» DATASET RECORDS:

━━━━━━━━

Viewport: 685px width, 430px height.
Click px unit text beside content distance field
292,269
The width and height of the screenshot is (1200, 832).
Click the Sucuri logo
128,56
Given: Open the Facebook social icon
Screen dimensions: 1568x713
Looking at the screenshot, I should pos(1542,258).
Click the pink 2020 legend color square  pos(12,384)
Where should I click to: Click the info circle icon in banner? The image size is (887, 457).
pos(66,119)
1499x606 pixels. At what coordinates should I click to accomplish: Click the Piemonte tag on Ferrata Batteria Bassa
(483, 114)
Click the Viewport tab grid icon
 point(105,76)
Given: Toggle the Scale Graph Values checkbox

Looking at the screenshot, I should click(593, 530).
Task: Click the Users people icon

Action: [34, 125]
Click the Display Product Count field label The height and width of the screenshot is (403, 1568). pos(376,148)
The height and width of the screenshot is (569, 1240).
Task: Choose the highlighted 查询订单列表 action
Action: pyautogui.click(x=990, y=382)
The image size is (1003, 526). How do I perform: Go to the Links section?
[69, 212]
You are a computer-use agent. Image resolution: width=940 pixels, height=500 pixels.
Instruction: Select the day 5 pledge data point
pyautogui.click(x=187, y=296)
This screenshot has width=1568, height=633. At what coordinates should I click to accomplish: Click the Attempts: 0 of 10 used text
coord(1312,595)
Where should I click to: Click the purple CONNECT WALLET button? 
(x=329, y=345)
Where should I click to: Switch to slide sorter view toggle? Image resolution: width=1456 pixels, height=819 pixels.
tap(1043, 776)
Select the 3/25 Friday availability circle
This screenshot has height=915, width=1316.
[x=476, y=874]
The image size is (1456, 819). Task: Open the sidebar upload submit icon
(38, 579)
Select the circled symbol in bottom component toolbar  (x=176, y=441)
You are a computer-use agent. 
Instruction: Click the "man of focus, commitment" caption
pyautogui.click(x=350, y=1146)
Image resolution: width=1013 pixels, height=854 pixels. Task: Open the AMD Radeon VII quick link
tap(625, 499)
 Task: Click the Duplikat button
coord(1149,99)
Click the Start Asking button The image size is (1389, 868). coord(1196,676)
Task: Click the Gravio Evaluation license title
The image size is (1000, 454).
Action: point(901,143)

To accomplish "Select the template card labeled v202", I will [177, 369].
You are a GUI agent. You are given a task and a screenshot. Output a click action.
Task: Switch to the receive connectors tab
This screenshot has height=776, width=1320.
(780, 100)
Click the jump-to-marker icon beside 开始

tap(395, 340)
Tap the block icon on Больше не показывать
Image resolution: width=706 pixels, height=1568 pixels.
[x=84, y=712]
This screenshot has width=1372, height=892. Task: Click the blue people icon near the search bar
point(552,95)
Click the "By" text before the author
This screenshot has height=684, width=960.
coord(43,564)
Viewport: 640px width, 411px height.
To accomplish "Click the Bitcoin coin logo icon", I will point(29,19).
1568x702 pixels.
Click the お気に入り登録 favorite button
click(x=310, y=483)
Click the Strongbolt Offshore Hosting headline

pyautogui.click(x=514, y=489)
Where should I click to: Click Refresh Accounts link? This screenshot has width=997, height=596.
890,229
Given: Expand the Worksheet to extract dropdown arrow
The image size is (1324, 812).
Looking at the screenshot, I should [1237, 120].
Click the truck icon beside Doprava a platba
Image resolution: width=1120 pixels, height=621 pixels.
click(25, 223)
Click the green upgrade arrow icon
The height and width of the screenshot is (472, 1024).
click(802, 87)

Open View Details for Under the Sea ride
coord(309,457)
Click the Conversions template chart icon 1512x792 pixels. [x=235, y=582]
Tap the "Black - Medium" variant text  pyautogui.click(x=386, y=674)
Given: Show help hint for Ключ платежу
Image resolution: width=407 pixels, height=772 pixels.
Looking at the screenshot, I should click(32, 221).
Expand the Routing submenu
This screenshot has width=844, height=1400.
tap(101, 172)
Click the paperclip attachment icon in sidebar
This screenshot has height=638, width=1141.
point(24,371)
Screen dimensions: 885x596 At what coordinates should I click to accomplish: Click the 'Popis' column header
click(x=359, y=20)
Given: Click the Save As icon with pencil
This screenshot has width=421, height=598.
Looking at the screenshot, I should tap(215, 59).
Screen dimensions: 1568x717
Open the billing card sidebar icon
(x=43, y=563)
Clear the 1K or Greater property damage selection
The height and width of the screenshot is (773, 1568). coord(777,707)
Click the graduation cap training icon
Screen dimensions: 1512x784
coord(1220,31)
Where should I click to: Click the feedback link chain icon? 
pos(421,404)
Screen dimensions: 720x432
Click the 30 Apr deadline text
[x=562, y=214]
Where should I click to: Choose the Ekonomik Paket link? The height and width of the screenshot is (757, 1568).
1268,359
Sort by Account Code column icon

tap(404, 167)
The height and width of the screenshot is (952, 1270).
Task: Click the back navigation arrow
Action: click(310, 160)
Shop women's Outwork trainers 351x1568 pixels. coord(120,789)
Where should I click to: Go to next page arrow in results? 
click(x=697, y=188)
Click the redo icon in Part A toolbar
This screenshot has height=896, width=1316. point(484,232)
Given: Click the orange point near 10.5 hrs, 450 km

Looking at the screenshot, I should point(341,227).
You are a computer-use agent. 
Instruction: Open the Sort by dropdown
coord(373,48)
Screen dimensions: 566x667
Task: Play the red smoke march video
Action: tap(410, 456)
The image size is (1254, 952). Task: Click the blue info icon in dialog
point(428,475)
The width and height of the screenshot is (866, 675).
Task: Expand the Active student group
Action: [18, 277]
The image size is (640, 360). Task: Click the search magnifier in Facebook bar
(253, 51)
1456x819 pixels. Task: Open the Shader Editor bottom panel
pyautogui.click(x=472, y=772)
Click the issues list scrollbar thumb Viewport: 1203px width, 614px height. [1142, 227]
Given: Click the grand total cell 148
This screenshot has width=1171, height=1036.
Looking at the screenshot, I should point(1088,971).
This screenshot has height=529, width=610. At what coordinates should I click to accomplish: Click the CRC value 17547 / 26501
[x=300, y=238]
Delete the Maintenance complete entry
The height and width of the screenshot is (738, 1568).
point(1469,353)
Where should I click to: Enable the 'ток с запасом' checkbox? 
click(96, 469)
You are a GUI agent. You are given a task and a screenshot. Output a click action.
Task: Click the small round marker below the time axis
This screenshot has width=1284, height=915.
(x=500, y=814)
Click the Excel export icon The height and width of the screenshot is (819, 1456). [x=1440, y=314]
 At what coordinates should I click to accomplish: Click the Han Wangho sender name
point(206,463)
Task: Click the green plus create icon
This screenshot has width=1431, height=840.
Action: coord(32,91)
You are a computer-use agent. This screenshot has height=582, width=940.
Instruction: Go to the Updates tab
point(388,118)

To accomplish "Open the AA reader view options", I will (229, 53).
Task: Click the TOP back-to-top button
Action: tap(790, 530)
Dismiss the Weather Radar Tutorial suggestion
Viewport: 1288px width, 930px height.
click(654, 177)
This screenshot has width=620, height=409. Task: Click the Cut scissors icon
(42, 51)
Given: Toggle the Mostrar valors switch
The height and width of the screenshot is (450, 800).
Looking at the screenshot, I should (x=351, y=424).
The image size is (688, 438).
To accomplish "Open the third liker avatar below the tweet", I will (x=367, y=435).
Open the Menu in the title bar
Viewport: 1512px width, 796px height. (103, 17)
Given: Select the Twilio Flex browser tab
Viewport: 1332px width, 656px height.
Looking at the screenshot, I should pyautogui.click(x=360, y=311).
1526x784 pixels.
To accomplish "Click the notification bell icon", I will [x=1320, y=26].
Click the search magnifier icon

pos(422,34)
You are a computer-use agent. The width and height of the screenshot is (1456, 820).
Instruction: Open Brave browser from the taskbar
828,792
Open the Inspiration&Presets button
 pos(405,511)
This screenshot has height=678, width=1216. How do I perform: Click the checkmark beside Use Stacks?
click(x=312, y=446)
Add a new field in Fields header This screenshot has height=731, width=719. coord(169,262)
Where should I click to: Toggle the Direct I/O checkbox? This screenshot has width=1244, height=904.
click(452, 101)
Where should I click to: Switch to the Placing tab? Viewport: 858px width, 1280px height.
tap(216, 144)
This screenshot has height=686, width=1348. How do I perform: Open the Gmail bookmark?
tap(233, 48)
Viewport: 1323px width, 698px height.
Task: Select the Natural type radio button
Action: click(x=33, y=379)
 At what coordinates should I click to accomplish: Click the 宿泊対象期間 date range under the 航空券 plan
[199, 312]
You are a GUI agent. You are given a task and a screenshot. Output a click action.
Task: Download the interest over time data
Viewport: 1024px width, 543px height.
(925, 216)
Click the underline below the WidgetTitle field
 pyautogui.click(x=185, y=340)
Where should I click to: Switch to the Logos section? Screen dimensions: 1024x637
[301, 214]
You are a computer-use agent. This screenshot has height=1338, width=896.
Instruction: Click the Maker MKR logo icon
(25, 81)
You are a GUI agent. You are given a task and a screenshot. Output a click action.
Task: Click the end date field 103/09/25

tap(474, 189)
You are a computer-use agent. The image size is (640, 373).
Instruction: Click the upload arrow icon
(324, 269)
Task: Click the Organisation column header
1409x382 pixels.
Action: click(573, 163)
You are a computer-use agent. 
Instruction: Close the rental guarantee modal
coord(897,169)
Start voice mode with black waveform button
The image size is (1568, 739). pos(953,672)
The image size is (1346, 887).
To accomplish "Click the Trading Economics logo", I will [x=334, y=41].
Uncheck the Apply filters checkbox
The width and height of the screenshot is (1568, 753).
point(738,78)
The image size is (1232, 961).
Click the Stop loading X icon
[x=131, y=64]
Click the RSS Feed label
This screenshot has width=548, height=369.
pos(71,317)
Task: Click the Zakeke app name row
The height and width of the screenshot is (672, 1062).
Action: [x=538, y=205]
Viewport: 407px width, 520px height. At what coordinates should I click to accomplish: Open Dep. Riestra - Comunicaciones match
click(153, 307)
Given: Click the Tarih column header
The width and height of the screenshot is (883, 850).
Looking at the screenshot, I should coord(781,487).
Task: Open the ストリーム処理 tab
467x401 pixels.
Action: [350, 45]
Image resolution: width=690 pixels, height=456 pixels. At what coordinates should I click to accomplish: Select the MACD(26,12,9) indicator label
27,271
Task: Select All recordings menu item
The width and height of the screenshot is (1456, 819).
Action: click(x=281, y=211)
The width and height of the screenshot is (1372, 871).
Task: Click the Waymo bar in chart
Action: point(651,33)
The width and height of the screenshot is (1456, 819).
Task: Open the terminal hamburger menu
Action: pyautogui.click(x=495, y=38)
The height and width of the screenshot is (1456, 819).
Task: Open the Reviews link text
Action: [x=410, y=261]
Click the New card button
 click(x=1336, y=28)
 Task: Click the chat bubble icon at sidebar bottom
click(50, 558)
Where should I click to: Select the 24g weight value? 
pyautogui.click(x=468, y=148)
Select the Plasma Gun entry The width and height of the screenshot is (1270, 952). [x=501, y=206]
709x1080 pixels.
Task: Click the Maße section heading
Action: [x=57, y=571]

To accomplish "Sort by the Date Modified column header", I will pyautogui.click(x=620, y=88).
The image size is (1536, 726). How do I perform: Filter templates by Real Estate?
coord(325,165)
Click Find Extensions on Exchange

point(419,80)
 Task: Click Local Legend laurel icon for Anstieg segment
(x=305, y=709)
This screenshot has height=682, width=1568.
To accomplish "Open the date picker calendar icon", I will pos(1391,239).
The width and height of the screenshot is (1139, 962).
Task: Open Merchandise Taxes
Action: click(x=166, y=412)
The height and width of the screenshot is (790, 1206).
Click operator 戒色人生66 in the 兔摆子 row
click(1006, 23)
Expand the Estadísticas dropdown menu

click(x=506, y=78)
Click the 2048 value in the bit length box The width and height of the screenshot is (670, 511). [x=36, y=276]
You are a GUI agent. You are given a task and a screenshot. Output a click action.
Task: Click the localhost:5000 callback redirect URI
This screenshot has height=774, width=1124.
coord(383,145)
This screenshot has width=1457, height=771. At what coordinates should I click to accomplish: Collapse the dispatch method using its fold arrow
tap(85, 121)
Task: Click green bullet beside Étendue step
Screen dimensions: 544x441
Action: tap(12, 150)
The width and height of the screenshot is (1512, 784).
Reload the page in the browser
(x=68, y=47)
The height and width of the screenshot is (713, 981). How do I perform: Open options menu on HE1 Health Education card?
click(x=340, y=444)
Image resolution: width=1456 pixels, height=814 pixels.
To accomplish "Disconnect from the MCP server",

━━━━━━━━

» TO BE DONE:
Copy the items starting at the line that contains "This screenshot has width=1457, height=771." and ending at the line that contains "click(x=340, y=444)", switching "Reload" to "Refresh" and leaving every other word as it is.

» CORRECT RESPONSE:
This screenshot has width=1457, height=771. At what coordinates should I click to accomplish: Collapse the dispatch method using its fold arrow
tap(85, 121)
Task: Click green bullet beside Étendue step
Screen dimensions: 544x441
Action: tap(12, 150)
The width and height of the screenshot is (1512, 784).
Refresh the page in the browser
(x=68, y=47)
The height and width of the screenshot is (713, 981). How do I perform: Open options menu on HE1 Health Education card?
click(x=340, y=444)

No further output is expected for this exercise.